Quanto desse "espírito revolucionário", simbolizado pelo Che, é apenas um produto de superfície a ser oferecido aos visitantes, e quanto dele ainda estará entranhado de verdade no povo cubano, é o que se verá nos próximos meses e anos. Sobre a transição política da era pós-Fidel, existem os que acreditam que será rápida e radical, como deseja ardentemente a comunidade cubana exilada em Miami. Há os que acham que será lenta e gradual, porém inexorável em direção ao capitalismo e à democracia. E existem os que acham que na realidade ela já está acontecendo, como é o caso do historiador britânico Richard Gott, autor de Cuba - uma Nova História (Jorge Zahar Editor, 2006).

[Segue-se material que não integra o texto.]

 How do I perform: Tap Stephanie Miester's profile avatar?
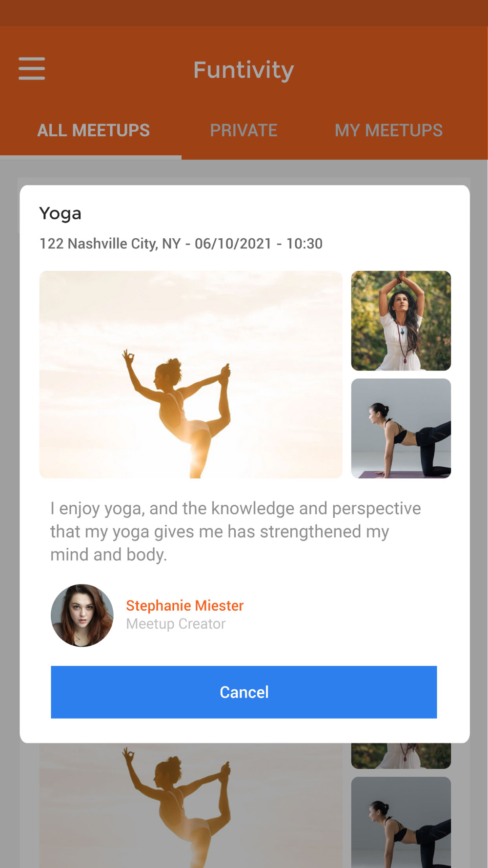pos(82,615)
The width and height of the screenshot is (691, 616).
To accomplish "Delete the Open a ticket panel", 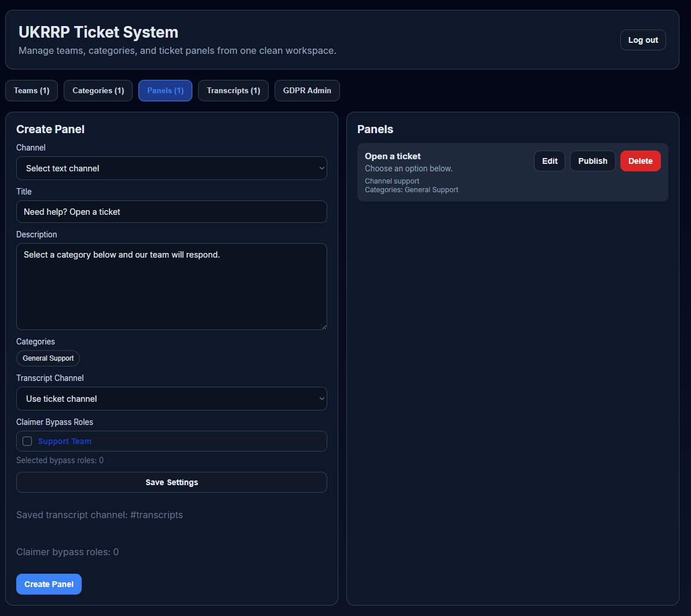I will tap(640, 160).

Gott diz que, enquanto observadores superficiais acreditam que Cuba seja uma gerontocracia, na verdade o poder decisório já passou para mãos de jovens talentosos, como Alarcón e Lage. Raúl Castro comanda o exército e Fidel é um chefe de Estado, agora envelhecido e doente, que simboliza as conquistas revolucionárias. Quando morrer, tudo prosseguirá no rumo já traçado. Mas estas são teses que ainda precisam passar pela prova dos noves da História, que costuma tornar risíveis as previsões dos profetas.